Si Jesús nos anima a orar, es porque Dios es más que amigo; Dios es nuestro Padre. Hay dos verdades que tenemos que tener muy en cuenta para la oración: que Dios ciertamente nos escucha y que Dios ciertamente nos ama. A veces creemos que Dios no nos escucha. Eso es imposible porque “Dios está más dentro de nosotros que nuestra propia intimidad”. Lo que pasa es que a veces queremos que Dios haga desaparecer los males, que ocasionamos nosotros mismos y que debemos saber solucionar con nuestra propia responsabilidad: a favor de la paz, en contra de la miseria, etc.  A veces queremos hacer una especie de chantaje a Dios: o forzarle con algunas promesas o medio engañarle con actos sólo externos.

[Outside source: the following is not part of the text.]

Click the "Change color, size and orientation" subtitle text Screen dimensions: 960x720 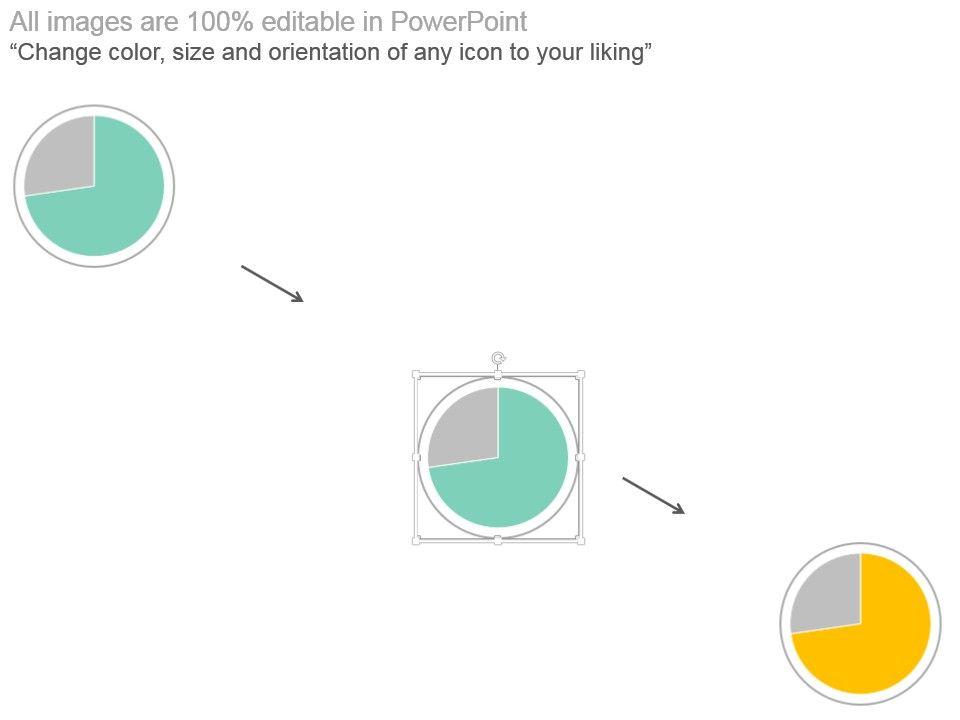coord(330,53)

Si lo que pedimos es útil y bueno, como Dios lo conoce y nos ama, nos lo concederá. Hoy Jesús compara a Dios con cualquier padre o madre de la tierra, y por eso quiere lo mejor para nosotros. Y si le pedimos algo bueno para nosotros o para otros, Él ya antes lo está deseando. Él nos dará lo mejor que puede darnos, que es el Espíritu Santo. Es lo mejor porque, si tenemos el Espíritu Santo, tendremos las fuerzas necesarias para enfrentar los problemas y dificultades que podamos tener, tendremos capacidad para trabajar con valentía y con alegría en la instauración del Reino de Dios. Recibir el Espíritu Santo es recibir sus dones y sus frutos, es comprender el sentido de la vida y de sus acontecimientos con mirada de Dios, es tener fortaleza en las adversidades y paz en el espíritu, para conseguir sobre todo algún día la salvación.

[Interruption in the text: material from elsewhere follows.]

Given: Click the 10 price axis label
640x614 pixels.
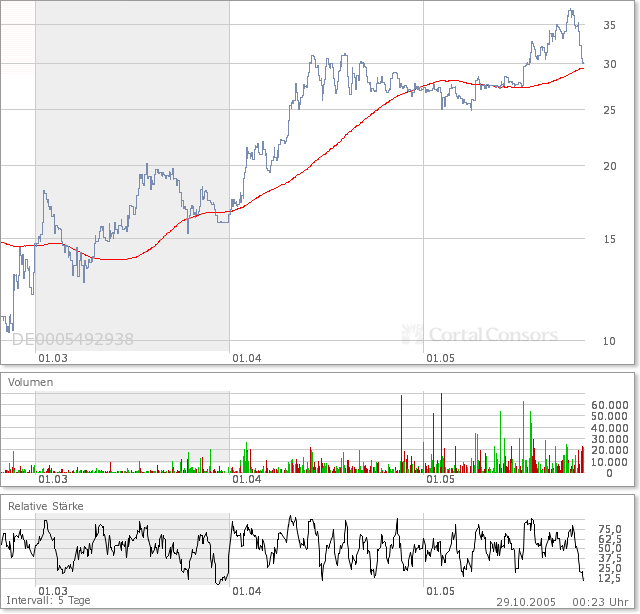Looking at the screenshot, I should coord(608,341).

A veces pedimos algo, a nuestra manera; pero Dios hace que lo consigamos de una manera más sublimada. Jesús en su pasión, pedía que fuese liberado de la muerte (“pase de mi este cáliz”). Fue cumplido más ampliamente: fue liberado de la muerte definitiva pasando a través de ella para salvarnos. La oración es como un atrevimiento. En la liturgia antes del Padrenuestro a veces se dice: “nos atrevemos a decir”. Y nos atrevemos porque Dios es nuestro Padre y, cuando le hablamos en la oración, sabemos que nos escucha y nos atiende con infinito amor.